(Exercise set):
1. Name every clock time that the passage on circumstantial evidence mentions.
2. Carry the passage on circumstantial evidence forward, writing the next part after its final sentence.

-------- Passage to read

On the topic of circumstantial evidence, circular reasoning and the logical fallacy of speculating away the facts one by one.
There is a circumstantial web of facts which has no acceptable answer, and has cascading consequences, which falls out of the debunking of the Traverse incident.
The CW clearly established Karen did not break her tail light in the 1mph reversing incident. The tail light did not even contact John's car. The defence also implicitly conceded that Karen drove at high speed in reverse outside 34F. (They just said it was 20-30 secs later).
These two obvious findings have significant consequences by inference.
First it proves the tail light was broken before the 5am hour and thus by inference at 34F where the first 6 or 7 pieces were recovered same day. The defence does not claim any other time or place the tail light was broken, so the jury cannot speculate some other explanation.
Secondly, Law Enforcement cannot have broken the tail light and planted the first 6-7 pieces as they did not have possession of the vehicle at 12.32, or 5am, or 8am when the damage was documented by 2 videos and witnesses and the defendant's own statement. By the time the Lexus arrives at the Sallport after 5.30pm, the SERT team of 8 people is already well into its search and will find the first pieces - all photographed and documented, under the snow just 10 mins later. Not possible they were planted, and that really disposes of the case.

----------------
-------- Record excerpts

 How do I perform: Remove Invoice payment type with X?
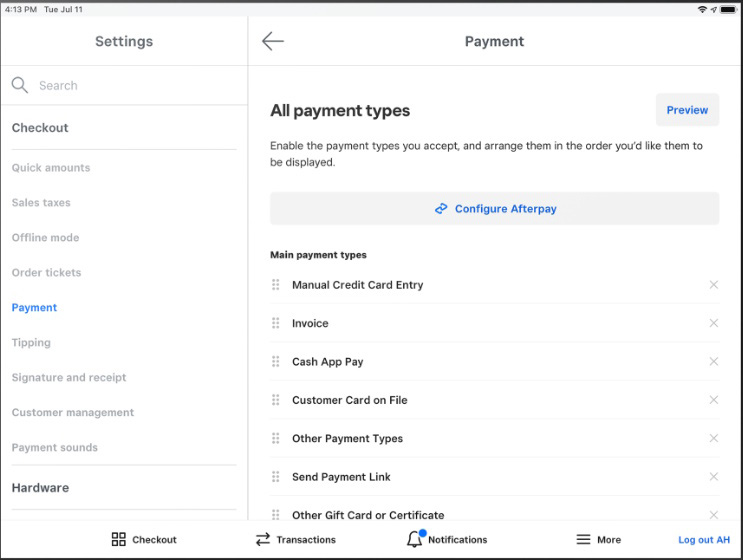click(x=714, y=323)
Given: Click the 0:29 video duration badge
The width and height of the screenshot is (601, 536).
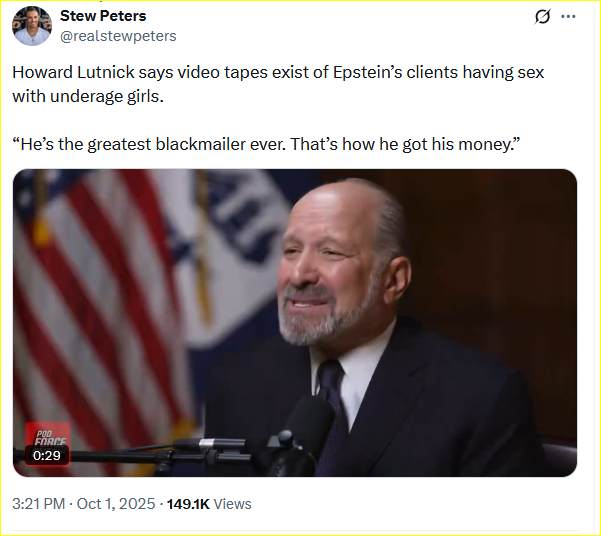Looking at the screenshot, I should (47, 455).
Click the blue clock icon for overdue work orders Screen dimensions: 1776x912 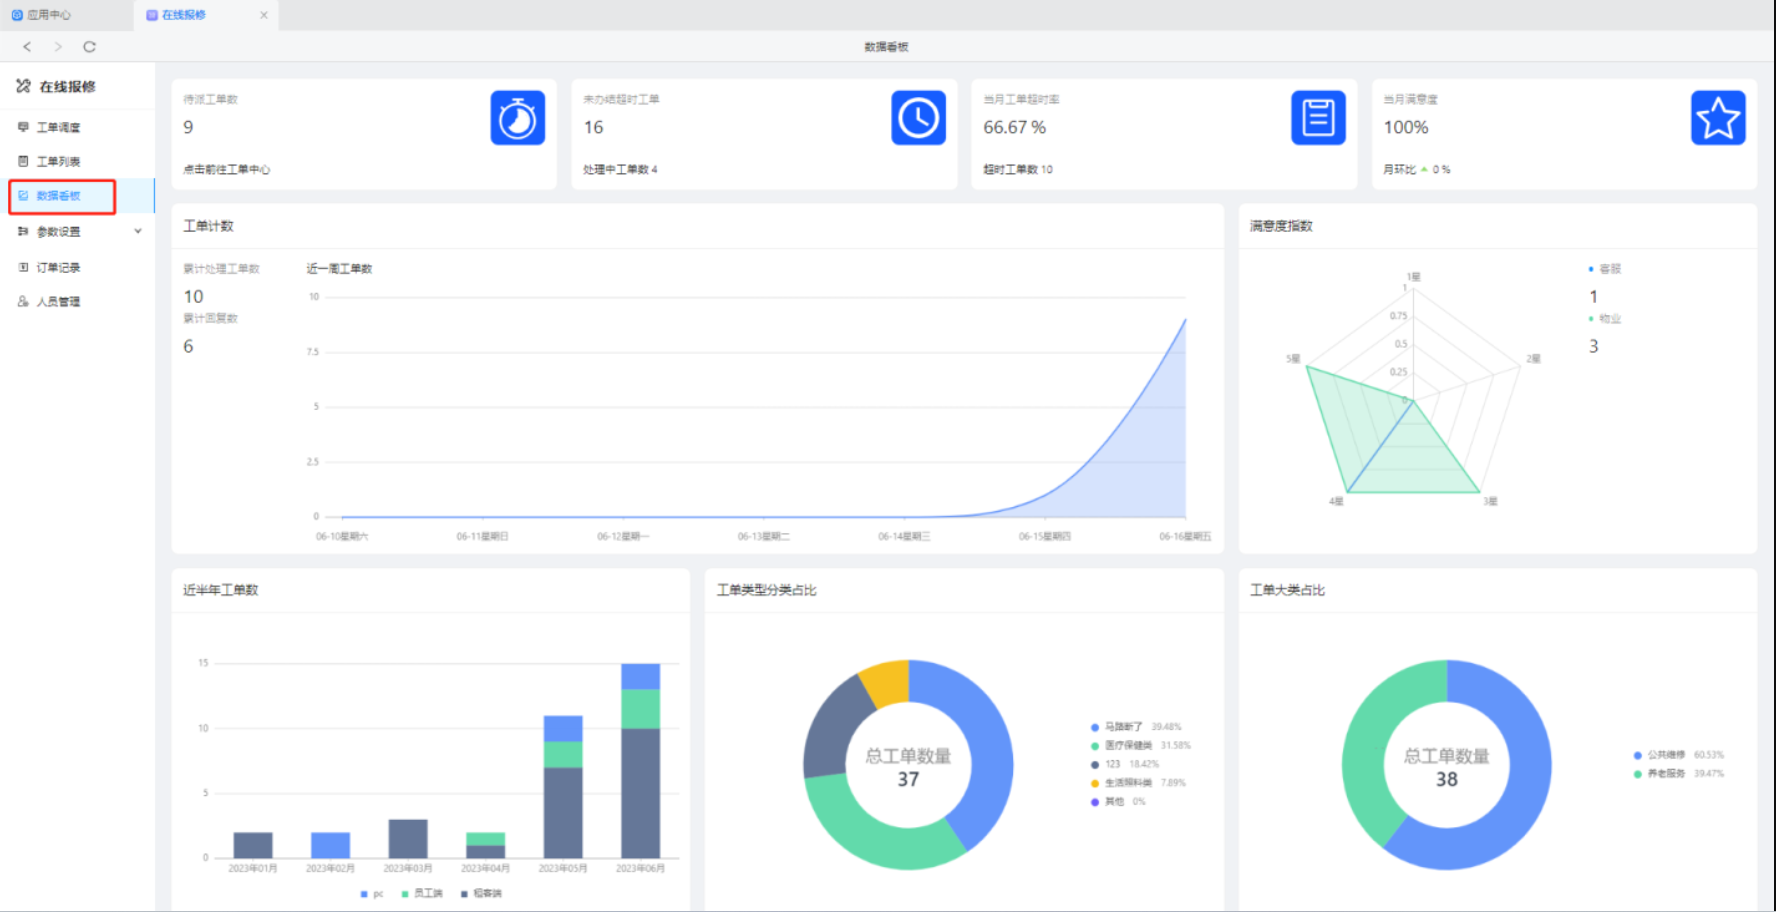[x=918, y=118]
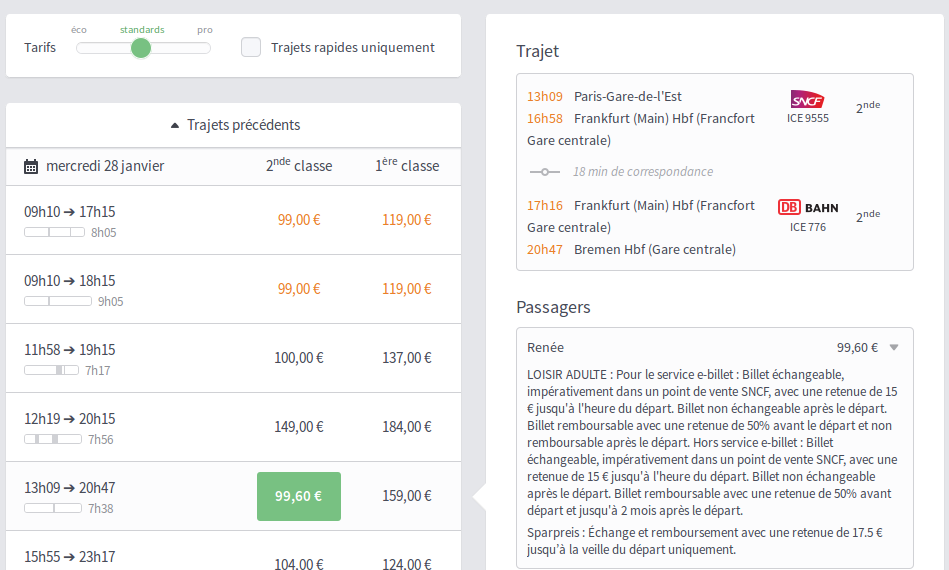Click the duration bar of the 8h05 journey
This screenshot has width=949, height=570.
(55, 232)
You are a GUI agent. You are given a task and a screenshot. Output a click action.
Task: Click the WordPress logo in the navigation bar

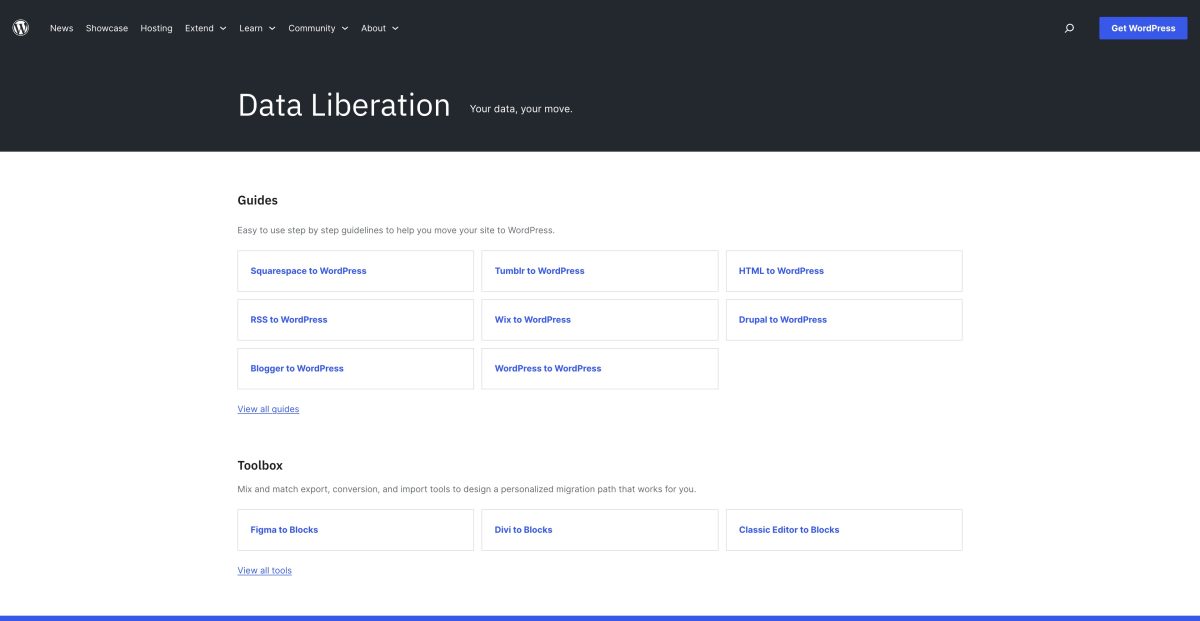[21, 27]
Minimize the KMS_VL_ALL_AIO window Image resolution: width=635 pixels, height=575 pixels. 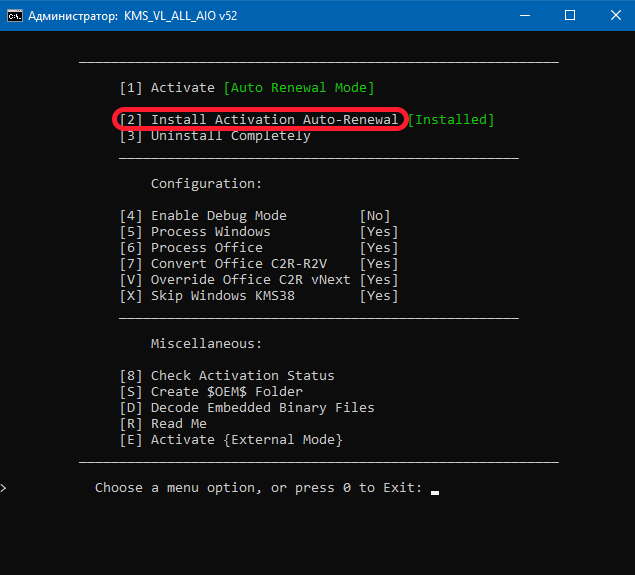click(525, 15)
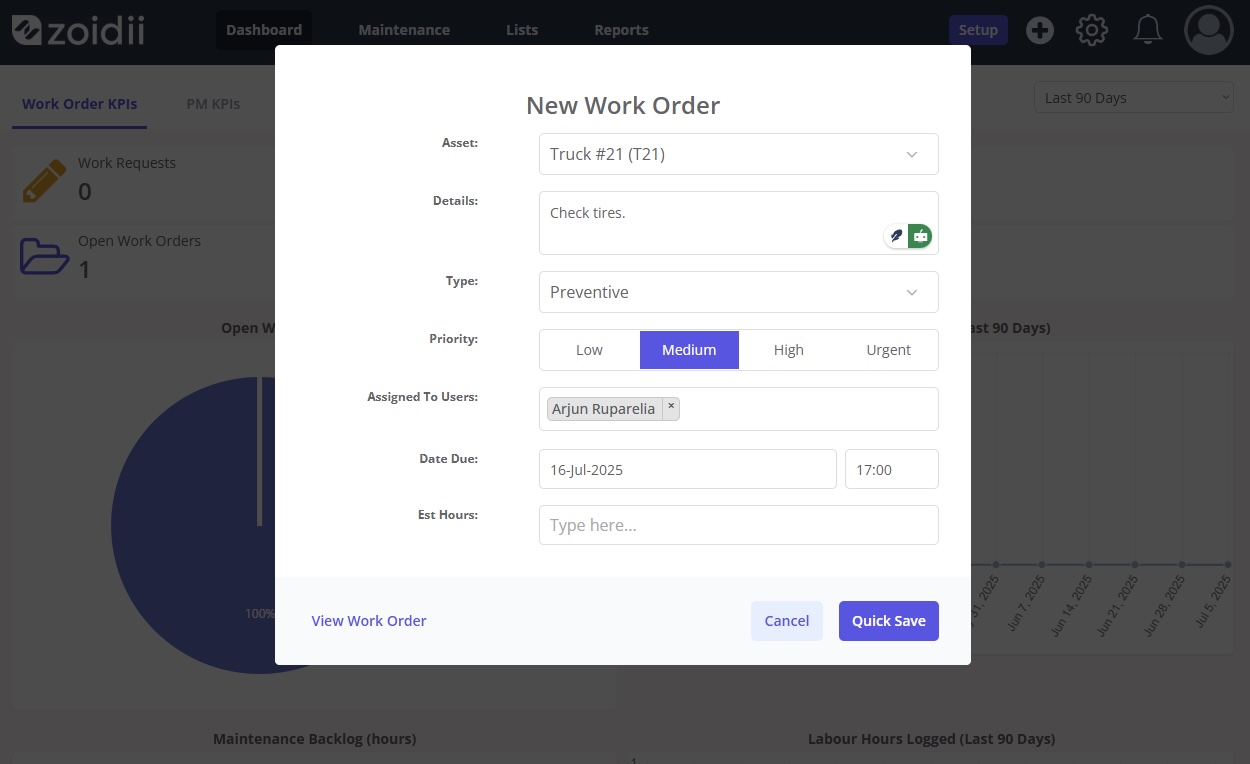Image resolution: width=1250 pixels, height=764 pixels.
Task: Click the feather quill icon in Details
Action: 896,236
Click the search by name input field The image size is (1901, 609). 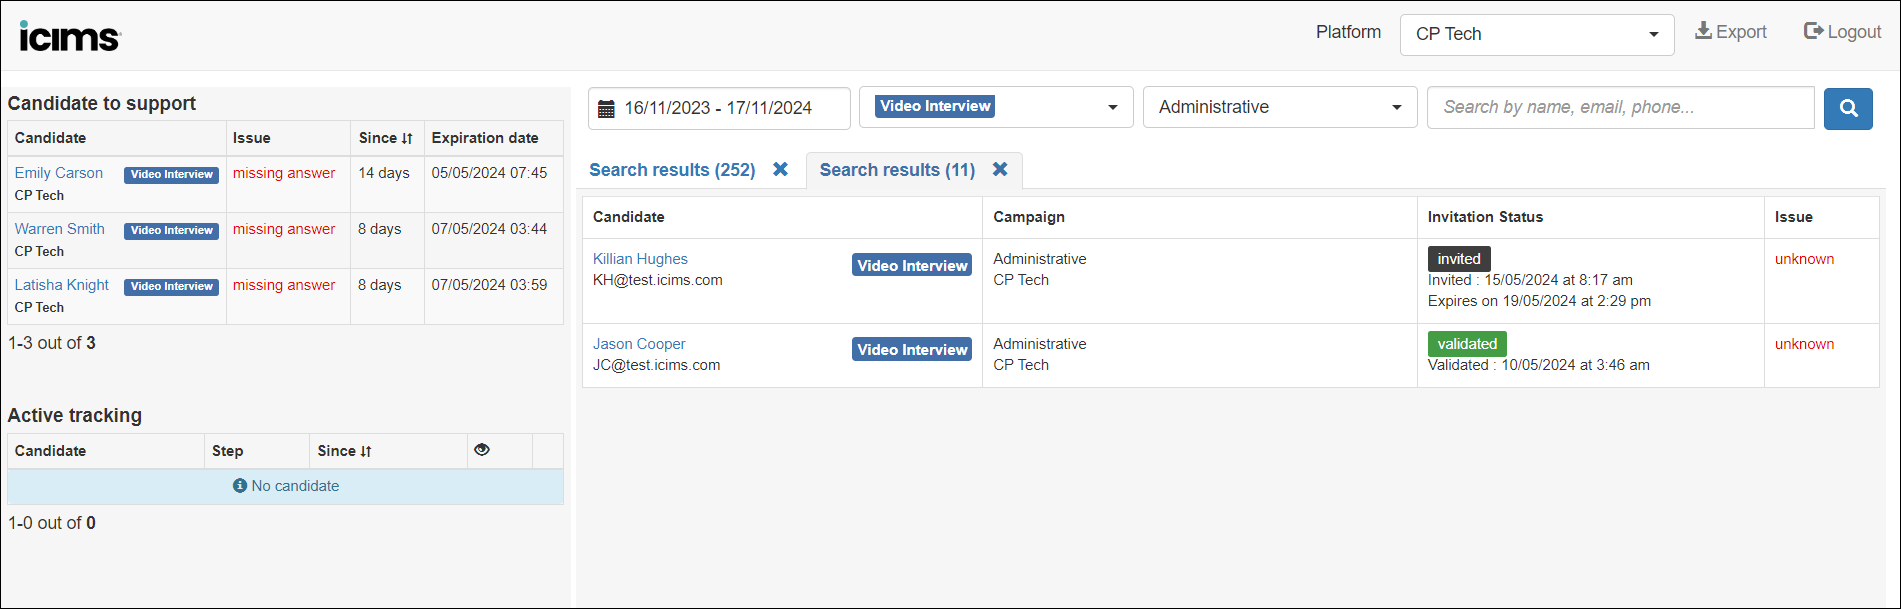1620,108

----------------

(Responses to the exercise):
1. 12.32, 5am, 8am, 5.30pm

2.
I understand what the defence is trying to do with the "no collision" argument, but there is an obviously logical fallacy in ARCCA ignoring the digital and physical evidence of the crash - the high speed reverse (uncontested), the tail light debris from the lexus at the scene, the debris on the victim and torn off shoe (replicated in Dr Wolfe's own tests), and rather using an end medical conclusion to try to prove in court the evidence was planted, which is effectively what Dr Rentschler ended up claiming. IMO this is simply circular reasoning. Perhaps if Rentschler were able to run exhaustive testing so he could observe many different set ups and variables I could buy into the idea a bit more. But not on the scant testing conducting.
One of the issues is the injury by tail light is so unusual in the first place, I don't see how MEs can speak conclusively to it, which is why the original ME did not. Especially i don't see how an ME can say 'oh that's animal bites' based on experience, unless they also saw dozens of tail light injuries in their career. How does an ME even know what a tail light injury in this case should look like? This is of course why the original ME is inconclusive on the arm injury, whereas the paid defence experts are all sure it can't be.
It's not 'reasonable doubt' that the CW ME is inconclusive though - that is the point of the broader circumstantial evidence. The ME does not have the option to reverse a tail light into a human arm at 24 mph and see if the tail light breaks and what injuries are suffered. Ironically that is the piece of the picture Dr Wolfe filled in - namely broken tail light, debris in shirt, shoe off, yet no contact to the leg or body.